What the task requires
Retype each entry. Leave nothing out.

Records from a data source
"""
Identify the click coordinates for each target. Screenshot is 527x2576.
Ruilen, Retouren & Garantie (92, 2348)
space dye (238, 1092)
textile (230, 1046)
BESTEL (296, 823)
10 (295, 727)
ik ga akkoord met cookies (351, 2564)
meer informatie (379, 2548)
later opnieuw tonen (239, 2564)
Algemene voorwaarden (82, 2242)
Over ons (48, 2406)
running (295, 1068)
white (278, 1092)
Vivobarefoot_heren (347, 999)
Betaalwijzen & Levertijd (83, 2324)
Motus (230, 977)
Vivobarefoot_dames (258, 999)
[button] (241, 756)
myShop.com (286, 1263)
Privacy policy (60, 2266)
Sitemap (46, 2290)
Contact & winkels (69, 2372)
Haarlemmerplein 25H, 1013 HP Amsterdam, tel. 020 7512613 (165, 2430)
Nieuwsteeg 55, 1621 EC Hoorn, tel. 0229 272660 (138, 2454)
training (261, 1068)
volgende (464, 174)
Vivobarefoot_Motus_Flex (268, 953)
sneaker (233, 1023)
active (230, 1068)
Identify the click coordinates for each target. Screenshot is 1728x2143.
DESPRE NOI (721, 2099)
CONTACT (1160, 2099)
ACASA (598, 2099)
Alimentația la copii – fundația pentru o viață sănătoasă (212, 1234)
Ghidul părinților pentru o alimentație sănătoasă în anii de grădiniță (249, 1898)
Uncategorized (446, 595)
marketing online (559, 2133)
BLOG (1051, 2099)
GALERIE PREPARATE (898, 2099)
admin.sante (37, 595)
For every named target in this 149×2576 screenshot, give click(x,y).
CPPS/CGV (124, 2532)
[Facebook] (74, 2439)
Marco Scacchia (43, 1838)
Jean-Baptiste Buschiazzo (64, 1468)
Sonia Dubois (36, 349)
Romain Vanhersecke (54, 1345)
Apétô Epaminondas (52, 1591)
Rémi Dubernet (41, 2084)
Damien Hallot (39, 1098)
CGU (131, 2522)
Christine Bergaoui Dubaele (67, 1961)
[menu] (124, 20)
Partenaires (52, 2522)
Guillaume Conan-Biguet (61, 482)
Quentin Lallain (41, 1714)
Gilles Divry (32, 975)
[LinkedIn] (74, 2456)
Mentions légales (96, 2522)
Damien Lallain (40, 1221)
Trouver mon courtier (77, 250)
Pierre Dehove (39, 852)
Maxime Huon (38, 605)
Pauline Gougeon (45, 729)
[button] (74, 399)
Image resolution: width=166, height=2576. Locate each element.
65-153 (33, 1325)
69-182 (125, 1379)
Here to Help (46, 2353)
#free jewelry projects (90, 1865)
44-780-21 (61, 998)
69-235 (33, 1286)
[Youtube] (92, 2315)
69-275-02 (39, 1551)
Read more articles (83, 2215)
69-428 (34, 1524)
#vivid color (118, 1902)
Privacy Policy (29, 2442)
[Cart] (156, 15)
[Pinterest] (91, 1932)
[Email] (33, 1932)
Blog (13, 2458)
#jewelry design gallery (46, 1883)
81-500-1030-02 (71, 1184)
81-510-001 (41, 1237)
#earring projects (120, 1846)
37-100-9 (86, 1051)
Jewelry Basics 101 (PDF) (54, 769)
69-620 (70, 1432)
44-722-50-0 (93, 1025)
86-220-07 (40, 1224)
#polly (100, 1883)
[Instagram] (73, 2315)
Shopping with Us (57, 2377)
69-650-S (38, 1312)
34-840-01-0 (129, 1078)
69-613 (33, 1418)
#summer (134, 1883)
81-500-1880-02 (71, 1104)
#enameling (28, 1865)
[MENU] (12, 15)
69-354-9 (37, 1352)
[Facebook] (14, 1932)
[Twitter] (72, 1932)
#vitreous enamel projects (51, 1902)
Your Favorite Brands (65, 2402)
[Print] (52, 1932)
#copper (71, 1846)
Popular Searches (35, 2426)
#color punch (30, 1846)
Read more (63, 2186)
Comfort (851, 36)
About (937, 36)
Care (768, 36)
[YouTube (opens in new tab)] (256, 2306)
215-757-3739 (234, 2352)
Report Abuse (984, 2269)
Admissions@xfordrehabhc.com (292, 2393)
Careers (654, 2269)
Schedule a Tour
"""
Solution to the problem
Identify the click coordinates for each target. Screenshot is 527x2576.
Ruilen, Retouren & Garantie (92, 2348)
space dye (238, 1092)
textile (230, 1046)
BESTEL (296, 823)
10 (295, 727)
ik ga akkoord met cookies (351, 2564)
meer informatie (379, 2548)
later opnieuw tonen (239, 2564)
Algemene voorwaarden (82, 2242)
Over ons (48, 2406)
running (295, 1068)
white (278, 1092)
Vivobarefoot_heren (347, 999)
Betaalwijzen & Levertijd (83, 2324)
Motus (230, 977)
Vivobarefoot_dames (258, 999)
[button] (241, 756)
myShop.com (286, 1263)
Privacy policy (60, 2266)
Sitemap (46, 2290)
Contact & winkels (69, 2372)
Haarlemmerplein 25H, 1013 HP Amsterdam, tel. 020 7512613 (165, 2430)
Nieuwsteeg 55, 1621 EC Hoorn, tel. 0229 272660 (138, 2454)
training (261, 1068)
volgende (464, 174)
Vivobarefoot_Motus_Flex (268, 953)
sneaker (233, 1023)
active (230, 1068)
Identify the click coordinates for each target. Screenshot is 1728x2143.
DESPRE NOI (721, 2099)
CONTACT (1160, 2099)
ACASA (598, 2099)
Alimentația la copii – fundația pentru o viață sănătoasă (212, 1234)
Ghidul părinților pentru o alimentație sănătoasă în anii de grădiniță (249, 1898)
Uncategorized (446, 595)
marketing online (559, 2133)
BLOG (1051, 2099)
GALERIE PREPARATE (898, 2099)
admin.sante (37, 595)
For every named target in this 149×2576 screenshot, give click(x,y).
CPPS/CGV (124, 2532)
[Facebook] (74, 2439)
Marco Scacchia (43, 1838)
Jean-Baptiste Buschiazzo (64, 1468)
Sonia Dubois (36, 349)
Romain Vanhersecke (54, 1345)
Apétô Epaminondas (52, 1591)
Rémi Dubernet (41, 2084)
Damien Hallot (39, 1098)
CGU (131, 2522)
Christine Bergaoui Dubaele (67, 1961)
[menu] (124, 20)
Partenaires (52, 2522)
Guillaume Conan-Biguet (61, 482)
Quentin Lallain (41, 1714)
Gilles Divry (32, 975)
[LinkedIn] (74, 2456)
Mentions légales (96, 2522)
Damien Lallain (40, 1221)
Trouver mon courtier (77, 250)
Pierre Dehove (39, 852)
Maxime Huon (38, 605)
Pauline Gougeon (45, 729)
[button] (74, 399)
Image resolution: width=166, height=2576. Locate each element.
65-153 (33, 1325)
69-182 (125, 1379)
Here to Help (46, 2353)
#free jewelry projects (90, 1865)
44-780-21 (61, 998)
69-235 (33, 1286)
[Youtube] (92, 2315)
69-275-02 (39, 1551)
Read more articles (83, 2215)
69-428 (34, 1524)
#vivid color (118, 1902)
Privacy Policy (29, 2442)
[Cart] (156, 15)
[Pinterest] (91, 1932)
[Email] (33, 1932)
Blog (13, 2458)
#jewelry design gallery (46, 1883)
81-500-1030-02 (71, 1184)
81-510-001 (41, 1237)
#earring projects (120, 1846)
37-100-9 (86, 1051)
Jewelry Basics 101 (PDF) (54, 769)
69-620 (70, 1432)
44-722-50-0 (93, 1025)
86-220-07 (40, 1224)
#polly (100, 1883)
[Instagram] (73, 2315)
Shopping with Us (57, 2377)
69-650-S (38, 1312)
34-840-01-0 (129, 1078)
69-613 (33, 1418)
#summer (134, 1883)
81-500-1880-02 (71, 1104)
#enameling (28, 1865)
[MENU] (12, 15)
69-354-9 (37, 1352)
[Facebook] (14, 1932)
[Twitter] (72, 1932)
#vitreous enamel projects (51, 1902)
Your Favorite Brands (65, 2402)
[Print] (52, 1932)
#copper (71, 1846)
Popular Searches (35, 2426)
#color punch (30, 1846)
Read more (63, 2186)
Comfort (851, 36)
About (937, 36)
Care (768, 36)
[YouTube (opens in new tab)] (256, 2306)
215-757-3739 (234, 2352)
Report Abuse (984, 2269)
Admissions@xfordrehabhc.com (292, 2393)
Careers (654, 2269)
Schedule a Tour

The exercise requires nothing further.